The original arcade version features colorful 4bpp graphics, multi-layer parallax scrolling, and FM+PCM audio.

The arcade version is a fast paced side-scrolling hack-n-slash, quarter muncher. It is single player only (2 player alternating) gameplay, and is set in a swords and sorcery style game world. It was ported to a wide variety of systems, ranging from the C64, ZX Spectrum, NES, Sega Master System, and Atari Lynx, all the way up to machines with nearly arcade-perfect quality ports such as the Amiga, Megadrive, and the Sharp X68000.

In western markets, the game's title is 'simply' the eponymous hero's name, but this was actually a mistake. It was actually the villain's name. The game's Japanese title does refer to the hero, but not by name, so perhaps this is why the western title was assumed to be the hero's name. The hero was actually un-named in Japan, simply known as "The Hero of Argus." Since the western title was commonly mistaken as the hero's name, it did officially become the hero's name.

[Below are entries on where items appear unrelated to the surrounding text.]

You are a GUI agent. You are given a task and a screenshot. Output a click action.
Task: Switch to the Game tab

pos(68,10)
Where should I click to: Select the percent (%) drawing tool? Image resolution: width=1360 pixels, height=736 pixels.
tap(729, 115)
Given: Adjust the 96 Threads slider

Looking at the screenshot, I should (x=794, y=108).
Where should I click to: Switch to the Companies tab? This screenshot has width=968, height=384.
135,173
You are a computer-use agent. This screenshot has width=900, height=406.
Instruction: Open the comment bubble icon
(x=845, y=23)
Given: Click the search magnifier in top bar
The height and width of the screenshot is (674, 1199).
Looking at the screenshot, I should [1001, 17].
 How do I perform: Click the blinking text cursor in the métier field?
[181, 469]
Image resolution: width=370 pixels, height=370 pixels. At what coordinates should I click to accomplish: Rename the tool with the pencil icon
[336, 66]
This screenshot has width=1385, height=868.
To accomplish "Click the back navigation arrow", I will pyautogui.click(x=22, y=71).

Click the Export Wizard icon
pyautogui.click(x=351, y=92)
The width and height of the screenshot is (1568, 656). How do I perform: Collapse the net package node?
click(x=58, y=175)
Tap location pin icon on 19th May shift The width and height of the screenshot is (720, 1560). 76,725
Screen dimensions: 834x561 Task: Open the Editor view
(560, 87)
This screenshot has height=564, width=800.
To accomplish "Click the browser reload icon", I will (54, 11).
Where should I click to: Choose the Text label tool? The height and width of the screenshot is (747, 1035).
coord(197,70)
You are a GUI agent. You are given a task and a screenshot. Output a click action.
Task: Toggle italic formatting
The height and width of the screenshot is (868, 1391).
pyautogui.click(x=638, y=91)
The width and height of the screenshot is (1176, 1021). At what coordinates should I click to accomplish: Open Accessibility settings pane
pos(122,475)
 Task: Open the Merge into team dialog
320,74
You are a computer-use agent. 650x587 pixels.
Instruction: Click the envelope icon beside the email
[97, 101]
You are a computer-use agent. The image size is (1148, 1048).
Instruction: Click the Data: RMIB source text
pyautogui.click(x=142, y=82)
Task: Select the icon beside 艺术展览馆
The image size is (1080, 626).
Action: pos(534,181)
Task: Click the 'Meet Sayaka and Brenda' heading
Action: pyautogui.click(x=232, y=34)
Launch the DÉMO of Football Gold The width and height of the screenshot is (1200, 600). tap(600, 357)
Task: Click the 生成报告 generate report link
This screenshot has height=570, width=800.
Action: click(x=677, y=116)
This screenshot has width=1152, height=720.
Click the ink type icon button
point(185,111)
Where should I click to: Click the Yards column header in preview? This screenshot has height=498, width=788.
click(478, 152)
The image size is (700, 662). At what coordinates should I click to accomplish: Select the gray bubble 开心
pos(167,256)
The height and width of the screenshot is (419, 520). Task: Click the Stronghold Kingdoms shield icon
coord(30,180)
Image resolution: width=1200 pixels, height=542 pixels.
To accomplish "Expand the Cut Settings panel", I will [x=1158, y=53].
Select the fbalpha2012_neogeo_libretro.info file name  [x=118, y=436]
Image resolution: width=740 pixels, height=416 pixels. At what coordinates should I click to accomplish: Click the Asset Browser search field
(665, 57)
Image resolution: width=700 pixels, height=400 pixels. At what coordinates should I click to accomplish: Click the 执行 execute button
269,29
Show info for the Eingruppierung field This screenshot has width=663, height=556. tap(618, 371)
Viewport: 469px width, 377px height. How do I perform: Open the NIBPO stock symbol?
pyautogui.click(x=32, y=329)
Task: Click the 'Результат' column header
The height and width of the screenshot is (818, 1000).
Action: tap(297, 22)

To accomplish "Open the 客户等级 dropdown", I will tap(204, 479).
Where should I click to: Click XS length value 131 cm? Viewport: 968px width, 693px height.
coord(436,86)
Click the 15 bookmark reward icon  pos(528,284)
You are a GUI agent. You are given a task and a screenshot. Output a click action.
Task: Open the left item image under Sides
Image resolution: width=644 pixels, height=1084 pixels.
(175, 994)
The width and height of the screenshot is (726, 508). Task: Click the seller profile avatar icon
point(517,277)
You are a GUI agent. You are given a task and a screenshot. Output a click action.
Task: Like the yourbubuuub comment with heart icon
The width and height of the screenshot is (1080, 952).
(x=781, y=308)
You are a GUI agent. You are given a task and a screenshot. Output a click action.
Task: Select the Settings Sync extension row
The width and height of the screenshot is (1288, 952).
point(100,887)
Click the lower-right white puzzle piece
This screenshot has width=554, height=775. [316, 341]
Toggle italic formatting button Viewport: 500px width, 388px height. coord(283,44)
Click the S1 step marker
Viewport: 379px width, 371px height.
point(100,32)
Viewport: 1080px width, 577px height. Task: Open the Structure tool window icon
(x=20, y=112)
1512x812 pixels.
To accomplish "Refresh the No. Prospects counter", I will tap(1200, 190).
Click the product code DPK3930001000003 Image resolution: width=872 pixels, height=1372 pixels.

The villain's name was then modified - but only by changing the first letter from R to L. (which is funny because they're basically the same letter in Japanese)

The NES port is unique from the others. Like many NES ports, it was heavily modified from its original form, making it into more of an action adventure format than a pure arcade-style experience.

One final hint: The NES version is well-regarded, but one of the main complaints is that it lacks any kind of save-and-continue system such as a battery backup or password system, so it must be beaten in one sitting.